Work order:
Omit the pictures, but give back every entry below exactly as written.

Stored data entries:
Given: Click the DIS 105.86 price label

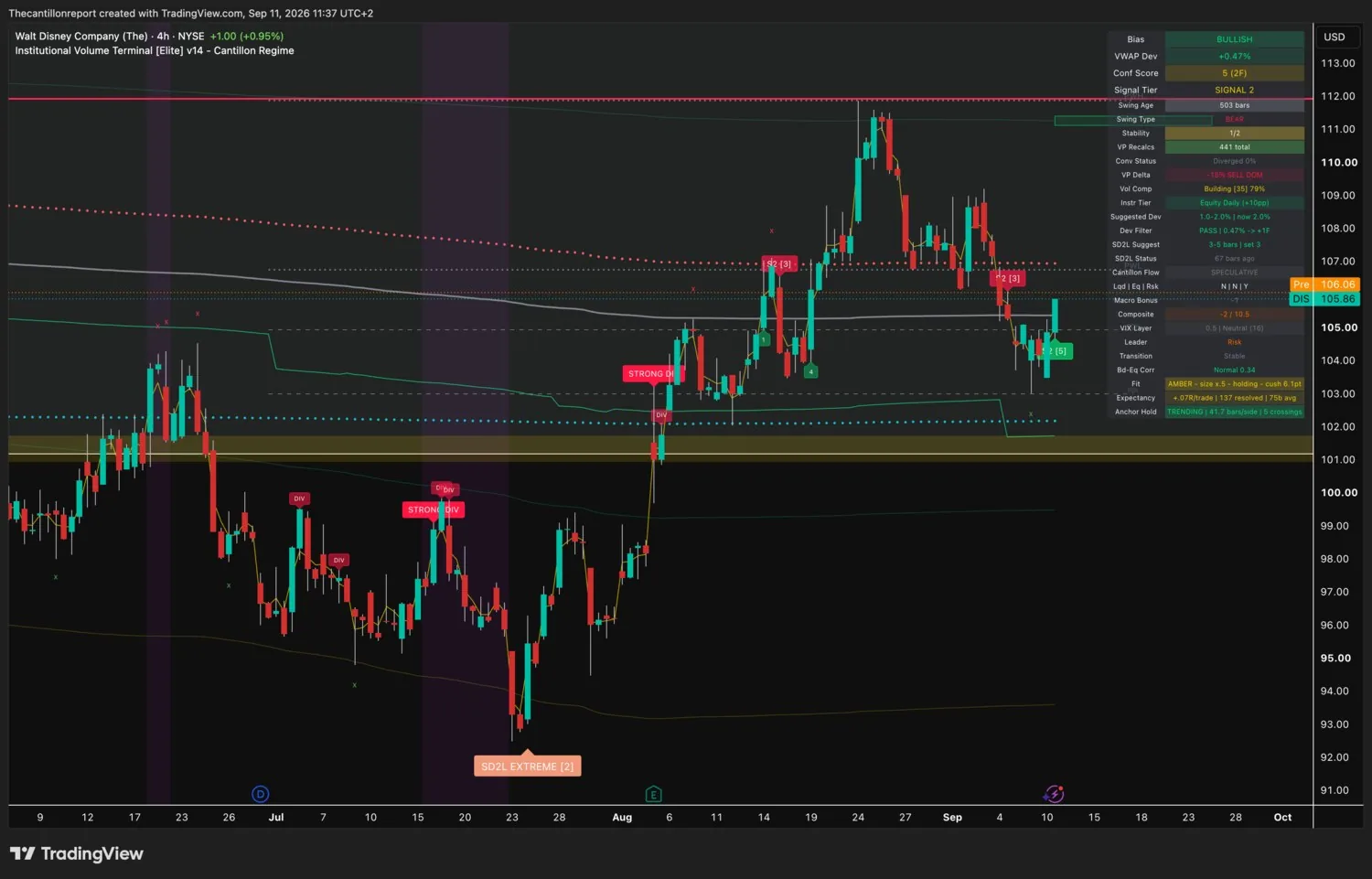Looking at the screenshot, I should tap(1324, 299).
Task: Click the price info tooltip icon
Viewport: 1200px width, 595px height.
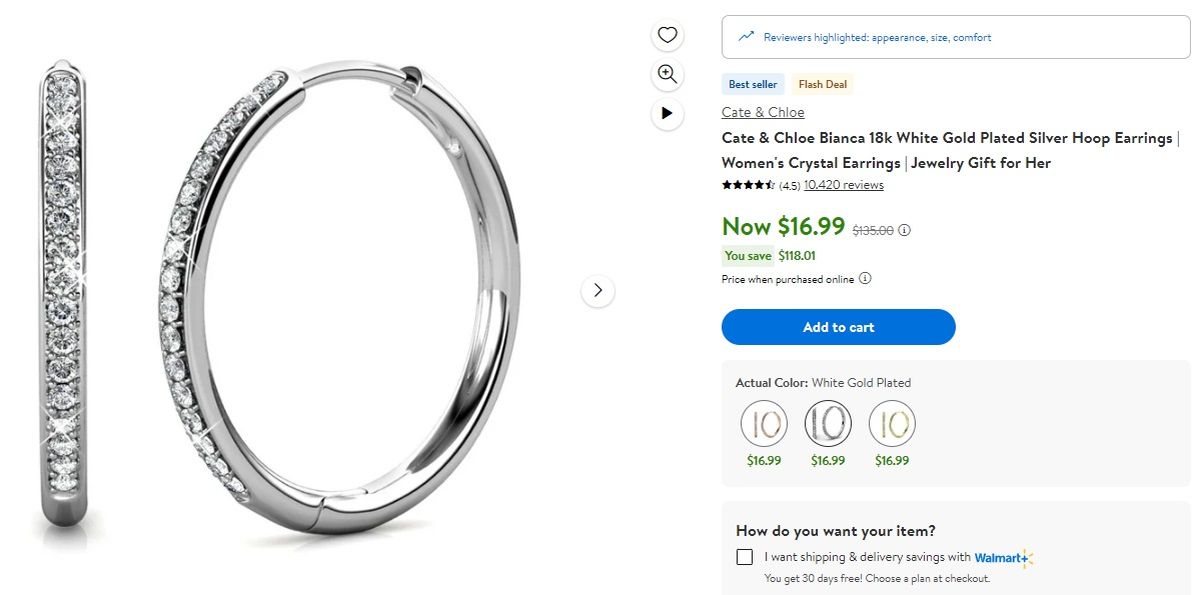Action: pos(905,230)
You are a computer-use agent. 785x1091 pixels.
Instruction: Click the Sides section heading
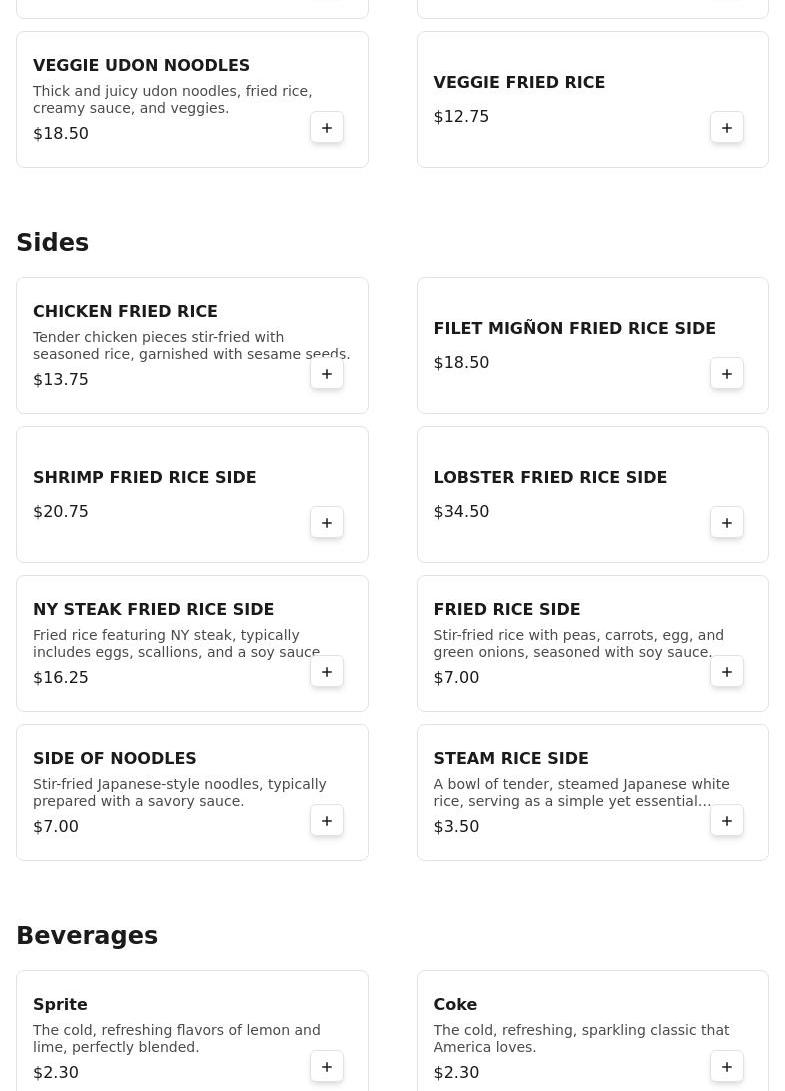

Result:
Given: Click the DIS 105.86 price label

Looking at the screenshot, I should tap(1324, 299).
Task: Click the price info tooltip icon
Viewport: 1200px width, 595px height.
Action: pos(905,230)
You are a computer-use agent. 785x1091 pixels.
Instruction: Click the Sides section heading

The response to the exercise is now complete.